I am frequently asked what my favorite book is. That is like asking which fish in the ocean is the most beautiful. I honestly could not pick one favorite book because each one of the lovely gifts in my home library are special and have at least one nugget for me (usually too many to count).

However, I can suggest some of my favorite books and authors depending on the topic.   Today, I will focus on favorites in the Leadership and Leadership tools category.

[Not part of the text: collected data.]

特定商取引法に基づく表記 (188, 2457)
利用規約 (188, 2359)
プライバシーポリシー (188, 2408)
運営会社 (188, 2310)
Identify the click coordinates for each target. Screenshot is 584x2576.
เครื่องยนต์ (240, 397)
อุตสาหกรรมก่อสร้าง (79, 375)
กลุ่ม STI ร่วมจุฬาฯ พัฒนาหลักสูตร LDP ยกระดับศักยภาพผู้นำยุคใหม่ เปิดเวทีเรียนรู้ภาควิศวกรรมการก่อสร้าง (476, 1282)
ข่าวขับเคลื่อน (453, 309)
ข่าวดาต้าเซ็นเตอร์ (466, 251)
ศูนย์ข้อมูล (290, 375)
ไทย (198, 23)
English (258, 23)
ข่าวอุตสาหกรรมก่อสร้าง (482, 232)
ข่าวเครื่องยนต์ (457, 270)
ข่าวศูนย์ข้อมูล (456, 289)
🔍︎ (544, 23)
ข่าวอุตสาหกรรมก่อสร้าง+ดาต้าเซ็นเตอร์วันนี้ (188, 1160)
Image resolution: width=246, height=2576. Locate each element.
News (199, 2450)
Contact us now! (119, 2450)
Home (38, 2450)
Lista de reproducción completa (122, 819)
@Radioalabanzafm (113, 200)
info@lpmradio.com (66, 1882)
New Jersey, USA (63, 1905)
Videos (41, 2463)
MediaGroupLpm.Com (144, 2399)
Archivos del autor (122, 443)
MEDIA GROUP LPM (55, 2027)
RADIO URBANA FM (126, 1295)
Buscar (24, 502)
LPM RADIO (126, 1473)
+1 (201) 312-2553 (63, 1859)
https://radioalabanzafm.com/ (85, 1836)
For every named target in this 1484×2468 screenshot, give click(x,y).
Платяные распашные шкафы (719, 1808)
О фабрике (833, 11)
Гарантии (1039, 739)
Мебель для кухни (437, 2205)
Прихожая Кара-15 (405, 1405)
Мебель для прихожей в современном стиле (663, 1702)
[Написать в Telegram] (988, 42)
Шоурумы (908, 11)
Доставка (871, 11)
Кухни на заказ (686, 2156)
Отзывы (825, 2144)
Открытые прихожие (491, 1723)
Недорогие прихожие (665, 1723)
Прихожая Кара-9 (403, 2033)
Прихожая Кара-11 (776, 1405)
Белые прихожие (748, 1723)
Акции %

  1. Beyond the Wall of Resistance by Rick Mauer.
    This book was required reading when I was going through my Hudson Coaching Certification program many years ago. I still use it with many of my teams because of its simplicity and immediate application. In essence, Rick talks about the three reasons why people resist: I don’t get it; I don’t like it; and I don’t like you either. Rick does a beautiful job of making the complex into something simple and providing strategies for embracing and leveraging resistance to get a better result.
  1. Monday Morning Leadership by David Cottrell.
    In a past life, I implemented a successful mentoring program. This book was required reading for both the mentor and the mentee. It is a story whose main character is a mentor who sits down with his mentee each Monday morning.  There is a different mentoring lesson each week which is very relevant to us as individuals and leaders.
  1. Good to Great by Jim Collins.
    This book was probably the first what I would call “business book” that I read. Jim’s words made me hit the pause button and realize why some companies make the leap and others don’t, and the important role of leadership.   Sound, timeless principles.
  1. First 90 days on the Job by Michael D Watkins.
    I can’t remember how many years ago I first read this book, but I do know I have recommended it multiple times throughout the years and in fact, just recommended it to a client last week. The actions one takes in their first three months on the job is a good determinant of success or failure. This book is about transition acceleration which debunks long accepted myths about what is important, lays out easily understood and executable strategies. Although each organization is unique, Michael shares things that are universal such as culture and the people, as well as the business.
  1. The 7 Habits of Highly Effective People and the 8th Habit by Stephen R. Covey.
    Timeless wisdom. I am confident that the habits that Covey outlines in these two books will still be relevant 50 years from now. Covey takes the concept of trust, helps us see it as a business tool and gives us strategies on how to build and rebuild it.  He has us assess why we trust people and asks us the question: do you make people earn trust or do you give it freely?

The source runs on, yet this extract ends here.